David Fernández Ureña. Sargento del Ejército español. Especialista en desactivación de explosivos. Treinta y cinco años. Es la víctima número 100. Un centenar de vidas nos ha costado la presencia del Ejército español en la guerra de Afganistán. Miles de soldados españoles han pasado ya por las bases occidentales en este país donde uno siente la sensación al aterrizar de haber realizado un viaje a la Edad Media. Miles de hombres y mujeres muy bien formados que representan a un Ejército de un nivel que muchos españoles no imaginan. Los mandos y la tropa. Han hecho, y aún les quedan unos meses, un trabajo formidable en condiciones durísimas y no han recibido el reconocimiento que merecen de la sociedad española. Más allá de ideologías, de acuerdo o no con la presencia de tropas españolas en ese frente, ese personal, del primero al último, han hecho méritos para lo mejor.

Al sargento Fernández Ureña le segó la vida un IED, que es como se denominan los “artefactos explosivos improvisados”. Trataba de desactivarlo y le mató. Puede tratarse de mimas trampa (HOAX), bicicletas-bomba, garrafas explosivas, artefactos enterrados, burros bomba. Los disfraces asesinos son variados.

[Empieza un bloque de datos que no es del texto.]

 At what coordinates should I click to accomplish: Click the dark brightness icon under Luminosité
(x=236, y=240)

El sargento Fernández ingresó en el Ejército en el año 2000. En 2009 acudió por vez primera a una misión en Afganistán. Recibió la medalla de la OTYAN-ISAF. Era especialista en defensa contra armas químicas nucleares, biológicas y químicas y operador de artefactos. También formó parte de los Grupos Operativos Especiales de Seguridad. El viernes le concedieron la Cruz al Mérito Militar con distintivo Rojo. Pero ya estaba muerto.

El sargento Fernández, como todos sus colegas destinados en Afganistán y en otras misiones internacionales, representa un Ejército moderno, de profesionales bien formados, de alto nivel, con un valor formidable que compatibilizan en territorio hostil su trabajo militar con labores humanitarias admirables. He estado allí y se de lo que hablo.

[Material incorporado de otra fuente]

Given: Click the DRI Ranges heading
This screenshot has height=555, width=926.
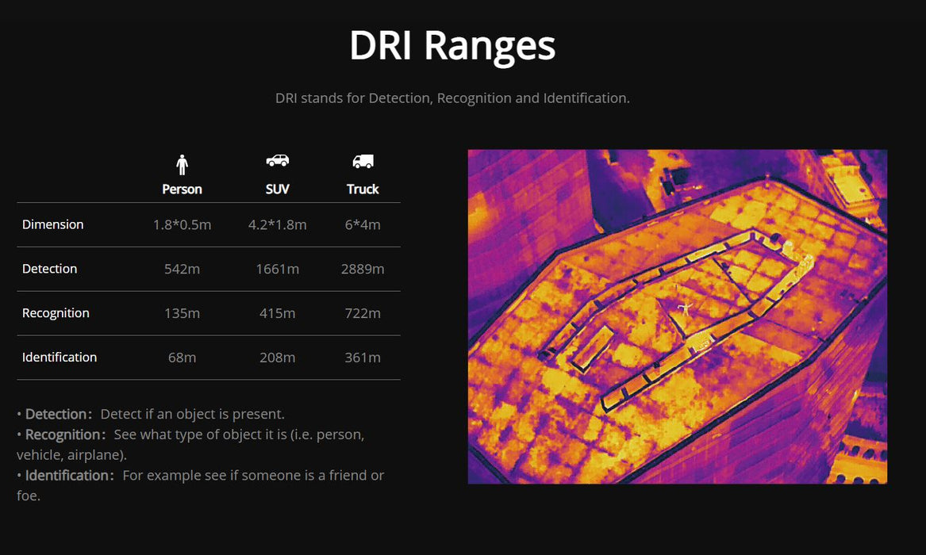Looking at the screenshot, I should 452,46.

Quedan pocos meses de presencia en Afganistán. La guerra se mueve. El principal enemigo de occidente, el terrorismo islamista de Al Qaida y sus aliados en ese ejército panafricano islamista que es ya una realidad, tiene sentados sus reales en el Sahel. Desde Mauritania a Somalia, pasando por Mali, Argelia, Níger, Chad, Sudán y Eritrea, desde el Atlántico al Mar Rojo, campan a sus anchas. Francia, Alemania y Reino Unido ya están allí, con apoyo de los Estados Unidos. Nuestra inteligencia ya pisa el terreno. Nuestros soldados no tardarán en llegar. Los mismos hombres y mujeres de Afganistán en un frente de mayor riesgo con un enemigo quizá aún más inquietante y peligroso.

Insisto. Merecen un homenaje estos soldados. Por eso no se entiende la ausencia del presidente en el funeral del domingo presidido por el Príncipe. El mismo Rajoy que criticaba a Zapatero por lo mismo. Los soldados, como los ciudadanos, merecen más respeto, presidente. O al menos una explicación.